Second Malaria Vaccine Gets WHO Approval – 100 Million Doses Ready for Rollout
WHO Director Dr Tedros Adhanom Ghebreyesus announces the approval of a second malaria vaccine Monday.

The WHO has officially recommended a second malaria vaccine for children, the R21/Matrix-M, co-developed by researchers at Oxford University and the Serum Institute of India. Global rollout could greatly improve access to immnization against a disease that kills over 600,000 people a year, 96% in Africa.  But experts stress that vaccines can complement — but not replace — other malaria control strategies.

Nearly two years after the World Health Organisation (WHO) officially recommended the RTS,S malaria vaccine, the global health body on Monday approved a second vaccine, the R21/Matrix-M – whose clinical trial results have shown a high degree of efficacy in preventing serious malaria cases and deaths amongst children at risk. 

The WHO decision paves the way for a global rollout of a vaccine that could make a significant dent in the burden of malaria today – which mostly kills African children under the age of 5.

“The R21/Matrix-M malaria vaccine is an easily deployable vaccine that can be manufactured at mass scale and modest cost, enabling as many as hundreds of millions of doses to be supplied to countries which are suffering a significant malaria burden,” said the University of Oxford in press release. The Serum Institute of India has “already established production capacity for 100 million doses per annum, which will be doubled over the next two years.”

Speaking at a WHO press briefing, Dr Tedros Adhanom Ghebreyesus, WHO Director-General, noted that just as COVID-19 vaccines played important roles in getting the pandemic under control, RTS,S and R21/Matrix-M vaccines — which he described as safe and effective — are also giving the world new hope of bringing malaria, which is one of the oldest diseases known to humanity, under control.

The global health organisation’s recommendation was based on advice from two expert groups — the Strategic Advisory Group of Experts on immunisation (SAGE) and the Malaria Policy Advisory Group.

Phase III clinical trials of the R21 vaccination involved some 4,800 children in Burkina Faso, Kenya, Mali and Tanzania.

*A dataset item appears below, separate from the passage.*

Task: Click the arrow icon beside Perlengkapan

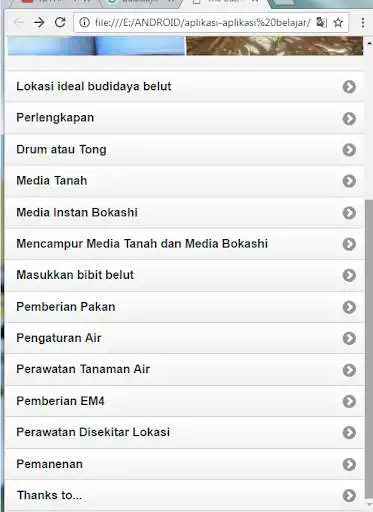Action: [x=349, y=118]
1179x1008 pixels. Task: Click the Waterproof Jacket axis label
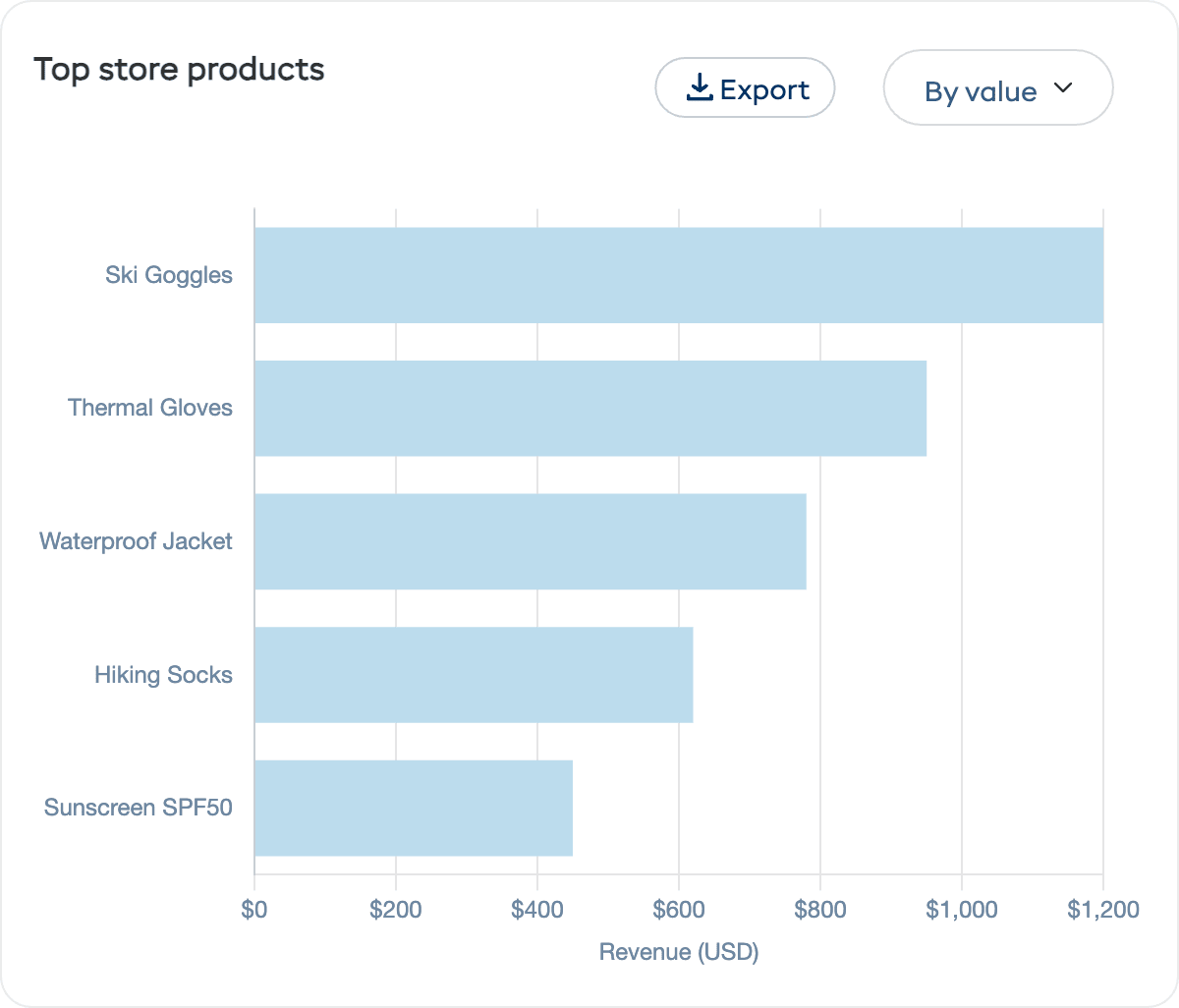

“Both groups reviewed evidence from the trials of the R21/Matrix-M vaccine, which showed that in areas with seasonal transmission, it reduced intermittent cases of malaria by 75% in the 12 months following a three-dose series of the vaccine; a fourth dose given a year after the third was shown to maintain protection,” the WHO Director General said.

When used in real-life settings in peak malaria season, both R21/Matrix-M and the RTS,S appear to perform similarly, he added, saying “It’s comparable with other recommended malaria interventions.”

While the Phase 3 clinical trials have shown the vaccine to be safe, safety monitoring will continue as the vaccine is rolled out on a wider said.

At a cost of between two and four US dollars a dose, the cost of the new vaccine is similar to that of the RTS,S. 

Reshaping the fight against malaria

R21 malaria vaccination clinical trial site in Kiwangwa, Tanzania – one of four African countries which hosted Phase 3 trials.

Welcoming the development, Gavi, The Vaccine Alliance said the vaccine can help reshape the fight against malaria, a disease that killed 619,000 people globally in 2021 with 96% of those deaths being in the Africa region, thus making the disease one of Africa’s biggest killers.

David Marlow, CEO of Gavi, described the announcement as another major step towards our goal of creating a malaria-free life for every child. The vaccine, along with the existing RTS,S vaccine, “will be an effective complement to existing malaria interventions.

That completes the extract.